> [Your instructions] Copy out every one of the rows below word for word, changing nothing.

(Data records)
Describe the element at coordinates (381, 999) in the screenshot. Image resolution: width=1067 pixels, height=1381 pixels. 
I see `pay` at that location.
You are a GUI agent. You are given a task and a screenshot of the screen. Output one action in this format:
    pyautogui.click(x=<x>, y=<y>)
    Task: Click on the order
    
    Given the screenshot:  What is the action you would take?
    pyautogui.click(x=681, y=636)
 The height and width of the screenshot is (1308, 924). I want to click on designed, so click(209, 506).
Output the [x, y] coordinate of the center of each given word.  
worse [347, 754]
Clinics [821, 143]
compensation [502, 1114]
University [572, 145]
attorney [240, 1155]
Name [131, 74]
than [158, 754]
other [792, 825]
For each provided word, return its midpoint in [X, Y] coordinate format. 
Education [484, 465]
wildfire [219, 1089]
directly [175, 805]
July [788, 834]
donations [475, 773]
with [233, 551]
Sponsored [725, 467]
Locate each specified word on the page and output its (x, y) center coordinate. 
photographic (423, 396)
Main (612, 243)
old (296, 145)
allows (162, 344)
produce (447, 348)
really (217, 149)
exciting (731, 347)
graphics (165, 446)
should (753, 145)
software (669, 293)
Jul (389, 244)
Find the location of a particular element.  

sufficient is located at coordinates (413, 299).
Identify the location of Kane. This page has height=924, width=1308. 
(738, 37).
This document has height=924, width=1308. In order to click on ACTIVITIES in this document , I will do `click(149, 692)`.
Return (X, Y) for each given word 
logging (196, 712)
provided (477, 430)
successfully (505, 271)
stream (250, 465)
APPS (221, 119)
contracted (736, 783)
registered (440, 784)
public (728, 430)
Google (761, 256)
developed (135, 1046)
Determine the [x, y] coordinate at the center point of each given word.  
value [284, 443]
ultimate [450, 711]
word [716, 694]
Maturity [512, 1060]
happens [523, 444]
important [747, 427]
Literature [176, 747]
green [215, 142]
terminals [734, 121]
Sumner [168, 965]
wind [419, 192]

> [Exercise response]
Describe the element at coordinates (381, 999) in the screenshot. Image resolution: width=1067 pixels, height=1381 pixels. 
I see `pay` at that location.
You are a GUI agent. You are given a task and a screenshot of the screen. Output one action in this format:
    pyautogui.click(x=<x>, y=<y>)
    Task: Click on the order
    
    Given the screenshot:  What is the action you would take?
    pyautogui.click(x=681, y=636)
 The height and width of the screenshot is (1308, 924). I want to click on designed, so click(209, 506).
Output the [x, y] coordinate of the center of each given word.  
worse [347, 754]
Clinics [821, 143]
compensation [502, 1114]
University [572, 145]
attorney [240, 1155]
Name [131, 74]
than [158, 754]
other [792, 825]
For each provided word, return its midpoint in [X, Y] coordinate format. 
Education [484, 465]
wildfire [219, 1089]
directly [175, 805]
July [788, 834]
donations [475, 773]
with [233, 551]
Sponsored [725, 467]
Locate each specified word on the page and output its (x, y) center coordinate. 
photographic (423, 396)
Main (612, 243)
old (296, 145)
allows (162, 344)
produce (447, 348)
really (217, 149)
exciting (731, 347)
graphics (165, 446)
should (753, 145)
software (669, 293)
Jul (389, 244)
Find the location of a particular element.  

sufficient is located at coordinates (413, 299).
Identify the location of Kane. This page has height=924, width=1308. 
(738, 37).
This document has height=924, width=1308. In order to click on ACTIVITIES in this document , I will do `click(149, 692)`.
Return (X, Y) for each given word 
logging (196, 712)
provided (477, 430)
successfully (505, 271)
stream (250, 465)
APPS (221, 119)
contracted (736, 783)
registered (440, 784)
public (728, 430)
Google (761, 256)
developed (135, 1046)
Determine the [x, y] coordinate at the center point of each given word.  
value [284, 443]
ultimate [450, 711]
word [716, 694]
Maturity [512, 1060]
happens [523, 444]
important [747, 427]
Literature [176, 747]
green [215, 142]
terminals [734, 121]
Sumner [168, 965]
wind [419, 192]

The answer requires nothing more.